A proteína dissulfeto isomerase (PDI) é uma proteína ubíqua que desempenha importantes funções fisiológicas, participando da sinalização e da homeostase redox, sendo que sua função mais conhecida é o enovelamento de proteínas nascentes no retículo endoplasmático. Mas ela pode se tornar disfuncional por modificações pós-tradução, incluindo aquelas promovidas por oxidantes biológicos. Sua disfunção tem sido associada a várias doenças nas quais o estresse oxidativo desempenha um papel, como as cardiovasculares e as neurodegenerativas.
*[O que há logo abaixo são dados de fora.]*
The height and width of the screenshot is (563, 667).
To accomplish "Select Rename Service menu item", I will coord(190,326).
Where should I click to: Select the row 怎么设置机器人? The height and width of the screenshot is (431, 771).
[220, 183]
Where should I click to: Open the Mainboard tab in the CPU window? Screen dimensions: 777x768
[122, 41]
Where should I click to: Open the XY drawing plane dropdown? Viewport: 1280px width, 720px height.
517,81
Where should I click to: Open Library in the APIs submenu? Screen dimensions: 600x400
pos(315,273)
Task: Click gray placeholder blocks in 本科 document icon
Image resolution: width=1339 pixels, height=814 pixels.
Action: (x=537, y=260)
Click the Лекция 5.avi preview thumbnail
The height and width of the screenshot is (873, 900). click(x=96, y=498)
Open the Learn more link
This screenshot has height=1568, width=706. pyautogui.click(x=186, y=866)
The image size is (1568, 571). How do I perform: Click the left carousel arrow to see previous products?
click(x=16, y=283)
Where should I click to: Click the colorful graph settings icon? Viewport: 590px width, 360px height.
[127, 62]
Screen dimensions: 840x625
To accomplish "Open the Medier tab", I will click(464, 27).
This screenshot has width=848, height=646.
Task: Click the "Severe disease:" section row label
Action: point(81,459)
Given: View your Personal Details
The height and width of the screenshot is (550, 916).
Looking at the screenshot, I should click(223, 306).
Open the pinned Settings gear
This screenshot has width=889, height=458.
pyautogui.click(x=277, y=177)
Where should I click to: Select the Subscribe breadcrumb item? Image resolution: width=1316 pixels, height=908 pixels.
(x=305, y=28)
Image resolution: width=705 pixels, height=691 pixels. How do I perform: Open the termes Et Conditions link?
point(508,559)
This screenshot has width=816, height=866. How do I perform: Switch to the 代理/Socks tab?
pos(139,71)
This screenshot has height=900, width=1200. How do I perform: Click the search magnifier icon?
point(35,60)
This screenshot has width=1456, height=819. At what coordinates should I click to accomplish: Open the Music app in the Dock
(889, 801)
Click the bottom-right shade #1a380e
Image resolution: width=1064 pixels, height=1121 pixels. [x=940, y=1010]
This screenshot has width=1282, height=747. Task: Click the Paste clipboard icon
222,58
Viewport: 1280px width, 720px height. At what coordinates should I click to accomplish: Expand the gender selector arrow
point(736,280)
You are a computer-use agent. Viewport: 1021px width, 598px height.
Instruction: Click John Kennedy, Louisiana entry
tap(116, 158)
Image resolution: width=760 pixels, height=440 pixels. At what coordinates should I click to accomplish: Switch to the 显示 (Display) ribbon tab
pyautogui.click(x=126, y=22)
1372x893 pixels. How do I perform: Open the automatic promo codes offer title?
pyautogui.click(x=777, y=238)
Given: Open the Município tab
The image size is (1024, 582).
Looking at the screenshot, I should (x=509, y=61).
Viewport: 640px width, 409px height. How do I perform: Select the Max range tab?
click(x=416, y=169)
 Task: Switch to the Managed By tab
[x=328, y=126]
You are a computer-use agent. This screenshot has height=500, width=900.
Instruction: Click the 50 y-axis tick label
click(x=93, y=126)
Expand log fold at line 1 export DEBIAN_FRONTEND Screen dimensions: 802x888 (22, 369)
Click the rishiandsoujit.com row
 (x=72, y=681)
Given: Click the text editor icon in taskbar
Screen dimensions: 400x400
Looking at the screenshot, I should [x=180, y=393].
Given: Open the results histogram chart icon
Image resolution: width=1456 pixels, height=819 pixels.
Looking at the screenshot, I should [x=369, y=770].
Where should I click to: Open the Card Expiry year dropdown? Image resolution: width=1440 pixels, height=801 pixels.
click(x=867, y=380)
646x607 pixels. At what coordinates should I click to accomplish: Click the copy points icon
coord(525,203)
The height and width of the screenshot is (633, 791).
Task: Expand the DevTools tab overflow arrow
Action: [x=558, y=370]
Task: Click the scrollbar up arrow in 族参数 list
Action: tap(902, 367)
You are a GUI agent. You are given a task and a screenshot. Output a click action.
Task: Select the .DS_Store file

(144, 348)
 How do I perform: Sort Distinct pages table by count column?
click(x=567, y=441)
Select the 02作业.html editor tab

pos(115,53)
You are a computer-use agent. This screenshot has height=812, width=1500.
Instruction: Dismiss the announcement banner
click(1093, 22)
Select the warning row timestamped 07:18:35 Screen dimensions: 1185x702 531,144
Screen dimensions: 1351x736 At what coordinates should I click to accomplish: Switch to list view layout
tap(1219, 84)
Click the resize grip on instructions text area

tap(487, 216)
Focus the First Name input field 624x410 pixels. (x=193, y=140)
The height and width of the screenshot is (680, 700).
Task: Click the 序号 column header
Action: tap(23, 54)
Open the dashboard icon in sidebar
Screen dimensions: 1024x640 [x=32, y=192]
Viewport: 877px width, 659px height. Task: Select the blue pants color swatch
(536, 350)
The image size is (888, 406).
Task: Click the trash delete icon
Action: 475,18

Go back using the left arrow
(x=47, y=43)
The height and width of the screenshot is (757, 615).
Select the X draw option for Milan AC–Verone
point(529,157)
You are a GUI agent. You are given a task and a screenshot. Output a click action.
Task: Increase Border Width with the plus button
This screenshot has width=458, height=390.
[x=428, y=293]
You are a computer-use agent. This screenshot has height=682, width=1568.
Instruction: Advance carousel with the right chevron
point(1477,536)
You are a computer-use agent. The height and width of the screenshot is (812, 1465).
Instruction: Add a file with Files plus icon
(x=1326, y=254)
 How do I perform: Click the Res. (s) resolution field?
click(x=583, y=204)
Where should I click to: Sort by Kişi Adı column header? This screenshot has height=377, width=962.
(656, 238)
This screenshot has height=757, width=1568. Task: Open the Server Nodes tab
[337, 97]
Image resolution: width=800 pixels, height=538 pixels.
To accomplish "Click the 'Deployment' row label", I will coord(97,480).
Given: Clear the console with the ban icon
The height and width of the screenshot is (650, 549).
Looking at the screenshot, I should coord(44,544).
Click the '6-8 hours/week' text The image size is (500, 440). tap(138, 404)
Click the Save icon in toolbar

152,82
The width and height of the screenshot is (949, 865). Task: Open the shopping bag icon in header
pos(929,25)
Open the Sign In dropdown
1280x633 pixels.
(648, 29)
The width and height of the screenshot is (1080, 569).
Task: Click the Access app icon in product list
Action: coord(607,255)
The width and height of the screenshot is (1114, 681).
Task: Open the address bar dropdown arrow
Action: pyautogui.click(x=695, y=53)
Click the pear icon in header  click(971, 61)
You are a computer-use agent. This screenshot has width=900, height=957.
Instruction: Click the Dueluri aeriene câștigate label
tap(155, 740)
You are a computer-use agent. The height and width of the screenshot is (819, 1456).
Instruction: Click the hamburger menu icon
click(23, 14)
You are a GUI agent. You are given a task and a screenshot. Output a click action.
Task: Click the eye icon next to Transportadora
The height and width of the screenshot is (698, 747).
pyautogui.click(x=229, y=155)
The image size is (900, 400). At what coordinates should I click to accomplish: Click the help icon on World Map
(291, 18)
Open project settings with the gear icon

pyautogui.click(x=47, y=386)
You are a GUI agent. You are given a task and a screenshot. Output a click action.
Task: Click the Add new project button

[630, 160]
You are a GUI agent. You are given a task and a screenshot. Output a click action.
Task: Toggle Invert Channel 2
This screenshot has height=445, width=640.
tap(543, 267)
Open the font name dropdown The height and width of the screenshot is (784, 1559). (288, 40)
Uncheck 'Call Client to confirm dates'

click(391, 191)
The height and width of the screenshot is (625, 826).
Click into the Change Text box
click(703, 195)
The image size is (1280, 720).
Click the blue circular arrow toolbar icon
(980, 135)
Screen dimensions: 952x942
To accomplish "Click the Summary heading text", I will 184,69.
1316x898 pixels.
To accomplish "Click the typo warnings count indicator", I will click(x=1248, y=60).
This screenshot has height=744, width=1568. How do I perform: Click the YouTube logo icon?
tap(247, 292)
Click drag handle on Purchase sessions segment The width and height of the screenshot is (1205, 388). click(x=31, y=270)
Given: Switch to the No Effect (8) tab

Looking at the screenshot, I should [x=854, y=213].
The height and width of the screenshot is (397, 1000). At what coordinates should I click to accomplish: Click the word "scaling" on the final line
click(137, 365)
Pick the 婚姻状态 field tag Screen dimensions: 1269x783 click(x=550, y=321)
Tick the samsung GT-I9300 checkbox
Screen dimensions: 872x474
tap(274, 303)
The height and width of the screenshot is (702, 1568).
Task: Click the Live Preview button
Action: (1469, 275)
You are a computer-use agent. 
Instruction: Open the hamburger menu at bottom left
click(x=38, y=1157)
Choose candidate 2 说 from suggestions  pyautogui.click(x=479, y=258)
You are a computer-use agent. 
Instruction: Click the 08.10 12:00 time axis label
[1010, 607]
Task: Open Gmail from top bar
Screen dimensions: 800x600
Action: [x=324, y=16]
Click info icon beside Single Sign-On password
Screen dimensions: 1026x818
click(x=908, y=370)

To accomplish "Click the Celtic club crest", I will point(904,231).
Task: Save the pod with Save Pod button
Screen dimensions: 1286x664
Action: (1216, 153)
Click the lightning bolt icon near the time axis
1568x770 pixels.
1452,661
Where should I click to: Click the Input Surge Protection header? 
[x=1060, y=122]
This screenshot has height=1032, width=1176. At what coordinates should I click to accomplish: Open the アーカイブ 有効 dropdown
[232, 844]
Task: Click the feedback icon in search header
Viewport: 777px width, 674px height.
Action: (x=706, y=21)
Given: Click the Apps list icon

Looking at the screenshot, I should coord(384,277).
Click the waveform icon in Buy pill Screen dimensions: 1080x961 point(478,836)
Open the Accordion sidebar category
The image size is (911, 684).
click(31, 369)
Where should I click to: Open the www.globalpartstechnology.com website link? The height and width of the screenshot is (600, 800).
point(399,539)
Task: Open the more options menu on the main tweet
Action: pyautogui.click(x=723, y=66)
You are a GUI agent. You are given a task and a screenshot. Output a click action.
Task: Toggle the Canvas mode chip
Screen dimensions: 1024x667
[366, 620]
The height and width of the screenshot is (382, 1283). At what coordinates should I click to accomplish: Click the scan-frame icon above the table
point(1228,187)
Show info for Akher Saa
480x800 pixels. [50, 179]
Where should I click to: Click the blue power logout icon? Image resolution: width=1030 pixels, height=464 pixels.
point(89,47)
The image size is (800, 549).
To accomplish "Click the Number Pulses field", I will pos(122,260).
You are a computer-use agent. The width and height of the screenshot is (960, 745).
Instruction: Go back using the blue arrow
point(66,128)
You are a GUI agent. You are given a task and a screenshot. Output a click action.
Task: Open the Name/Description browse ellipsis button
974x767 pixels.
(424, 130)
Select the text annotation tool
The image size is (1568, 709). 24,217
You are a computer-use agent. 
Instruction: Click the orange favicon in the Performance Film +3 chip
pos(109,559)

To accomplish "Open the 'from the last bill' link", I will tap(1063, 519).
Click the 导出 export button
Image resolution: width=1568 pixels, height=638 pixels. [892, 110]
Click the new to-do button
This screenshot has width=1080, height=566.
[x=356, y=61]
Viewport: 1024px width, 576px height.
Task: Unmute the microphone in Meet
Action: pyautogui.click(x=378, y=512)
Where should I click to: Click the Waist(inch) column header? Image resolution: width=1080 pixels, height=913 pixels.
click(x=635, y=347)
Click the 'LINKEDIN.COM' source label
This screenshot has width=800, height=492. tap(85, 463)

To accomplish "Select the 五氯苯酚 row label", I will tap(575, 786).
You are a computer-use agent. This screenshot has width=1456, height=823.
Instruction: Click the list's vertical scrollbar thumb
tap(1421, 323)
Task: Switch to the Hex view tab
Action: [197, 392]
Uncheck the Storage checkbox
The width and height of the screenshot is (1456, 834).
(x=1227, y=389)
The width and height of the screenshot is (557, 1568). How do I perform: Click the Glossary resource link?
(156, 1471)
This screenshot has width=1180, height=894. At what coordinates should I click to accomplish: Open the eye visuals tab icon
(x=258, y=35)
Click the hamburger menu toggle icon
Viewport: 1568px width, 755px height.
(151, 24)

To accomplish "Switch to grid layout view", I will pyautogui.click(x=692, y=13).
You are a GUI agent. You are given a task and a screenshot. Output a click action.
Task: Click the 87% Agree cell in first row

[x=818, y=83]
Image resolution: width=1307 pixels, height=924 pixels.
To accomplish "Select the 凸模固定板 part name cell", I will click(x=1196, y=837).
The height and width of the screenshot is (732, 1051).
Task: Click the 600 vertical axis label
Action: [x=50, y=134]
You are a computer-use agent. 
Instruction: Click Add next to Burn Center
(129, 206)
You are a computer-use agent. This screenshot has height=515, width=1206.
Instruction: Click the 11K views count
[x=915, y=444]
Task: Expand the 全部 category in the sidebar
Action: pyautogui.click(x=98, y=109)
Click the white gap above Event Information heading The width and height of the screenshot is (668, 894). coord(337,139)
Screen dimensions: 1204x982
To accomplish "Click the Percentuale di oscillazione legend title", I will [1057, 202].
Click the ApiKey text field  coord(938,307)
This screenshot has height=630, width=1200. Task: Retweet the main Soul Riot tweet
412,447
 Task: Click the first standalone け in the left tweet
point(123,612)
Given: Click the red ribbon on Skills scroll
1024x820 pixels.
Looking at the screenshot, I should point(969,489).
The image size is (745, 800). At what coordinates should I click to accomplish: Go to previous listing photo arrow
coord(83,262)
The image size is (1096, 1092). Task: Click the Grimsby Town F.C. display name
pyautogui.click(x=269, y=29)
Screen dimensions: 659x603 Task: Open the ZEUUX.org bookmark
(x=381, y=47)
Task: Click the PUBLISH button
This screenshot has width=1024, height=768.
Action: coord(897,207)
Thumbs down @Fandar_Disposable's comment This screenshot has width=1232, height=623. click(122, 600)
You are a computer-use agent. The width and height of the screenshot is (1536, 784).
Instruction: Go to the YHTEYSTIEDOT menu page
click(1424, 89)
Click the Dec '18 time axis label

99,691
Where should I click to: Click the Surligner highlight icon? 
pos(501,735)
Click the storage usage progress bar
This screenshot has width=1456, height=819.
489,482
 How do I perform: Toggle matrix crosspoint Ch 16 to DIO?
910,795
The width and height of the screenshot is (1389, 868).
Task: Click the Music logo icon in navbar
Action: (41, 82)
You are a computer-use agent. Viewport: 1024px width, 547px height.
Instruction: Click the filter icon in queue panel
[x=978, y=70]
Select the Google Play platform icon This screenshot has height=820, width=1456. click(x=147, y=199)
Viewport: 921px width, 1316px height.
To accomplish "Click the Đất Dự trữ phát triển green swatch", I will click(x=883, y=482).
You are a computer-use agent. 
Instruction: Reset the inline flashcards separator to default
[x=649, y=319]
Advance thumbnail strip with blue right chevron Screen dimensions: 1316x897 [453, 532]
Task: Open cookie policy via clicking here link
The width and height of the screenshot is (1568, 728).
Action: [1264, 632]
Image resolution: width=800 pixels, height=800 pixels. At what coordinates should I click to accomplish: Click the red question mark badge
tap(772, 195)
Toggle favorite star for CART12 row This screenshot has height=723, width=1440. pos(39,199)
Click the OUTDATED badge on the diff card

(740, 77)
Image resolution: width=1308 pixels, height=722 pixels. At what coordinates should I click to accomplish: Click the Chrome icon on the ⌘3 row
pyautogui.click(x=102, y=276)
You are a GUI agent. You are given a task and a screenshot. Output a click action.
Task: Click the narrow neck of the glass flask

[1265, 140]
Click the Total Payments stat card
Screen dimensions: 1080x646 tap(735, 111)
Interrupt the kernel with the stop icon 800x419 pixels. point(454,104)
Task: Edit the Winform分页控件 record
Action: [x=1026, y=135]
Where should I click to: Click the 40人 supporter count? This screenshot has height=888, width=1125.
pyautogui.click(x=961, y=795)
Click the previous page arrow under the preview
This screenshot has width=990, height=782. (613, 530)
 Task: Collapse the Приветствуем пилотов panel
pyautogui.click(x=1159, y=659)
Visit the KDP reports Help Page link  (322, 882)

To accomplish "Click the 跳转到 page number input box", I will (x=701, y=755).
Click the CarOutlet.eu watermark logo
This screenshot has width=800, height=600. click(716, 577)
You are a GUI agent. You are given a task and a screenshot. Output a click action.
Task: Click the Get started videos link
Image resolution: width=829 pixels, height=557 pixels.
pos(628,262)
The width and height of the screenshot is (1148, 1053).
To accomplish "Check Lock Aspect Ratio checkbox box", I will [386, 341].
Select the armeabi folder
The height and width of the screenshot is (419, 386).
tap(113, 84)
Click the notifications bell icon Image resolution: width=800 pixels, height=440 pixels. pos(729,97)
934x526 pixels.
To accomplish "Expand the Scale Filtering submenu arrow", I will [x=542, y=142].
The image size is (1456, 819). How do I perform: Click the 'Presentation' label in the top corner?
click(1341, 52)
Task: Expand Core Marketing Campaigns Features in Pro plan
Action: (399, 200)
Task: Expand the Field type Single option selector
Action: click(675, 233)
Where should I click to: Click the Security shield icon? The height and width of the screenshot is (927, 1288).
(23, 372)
Embora estudos proteômicos já tenham detectado a PDI nitrada, S-nitrosada e carbonilada em amostras biológicas de humanos e de animais experimentais, a cinética e os produtos da reação da proteína com oxidantes biológicos ainda não haviam sido bem caracterizados.

Agora, pesquisadores do CEPID Redoxoma liderados pela professora Ohara Augusto, do Instituto de Química da USP, mostraram que a cinética da oxidação da PDI por peróxidos biológicos pode ser obtida por medidas do decréscimo da fluorescência intrínseca da enzima quando suas cisteínas redox são ativadas. Aplicando esta e várias outras metodologias, eles demonstraram que as cisteínas reativas da PDI (C53 e C397) reagem com o peroxinitrito com velocidades similares e consideráveis, produzindo ao final os dissulfetos correspondentes (C53-C56 e C397-C400). O estudo foi publicado no Journal of Biological Chemistry (JBC).

“Essa reação pode servir como uma via de detoxificação para peroxinitrito em ambientes ricos em PDI, como o retículo endoplasmático”, afirmou a pesquisadora, acrescentando que, “como a PDI está envolvida em eventos de sinalização e eventos de dano celular, esse estudo pode contribuir para a elucidação do mecanismo patogênico de várias doenças.”

Os resultados do estudo também indicaram que repetidos ciclos de catálise da detoxificação do peroxinitrito resultam no acúmulo de modificações oxidativas não reparáveis na PDI, perturbando, eventualmente, a proteostase celular, ou seja, as rotas biológicas que controlam a biogênese, enovelamento, tráfico e degradação das proteínas nas células. De fato, em condições de altos fluxos de peroxinitrito, os autores demonstraram que o oxidante promove mais oxidação, nitração, inativação e agregação da PDI.

Fluorescência intrínseca

A PDI está localizada principalmente no retículo endoplasmático, em concentrações da ordem de milimolar, mas está também presente, em níveis muito menores, na superfície celular, no citossol, na mitocôndria e na matriz extracelular.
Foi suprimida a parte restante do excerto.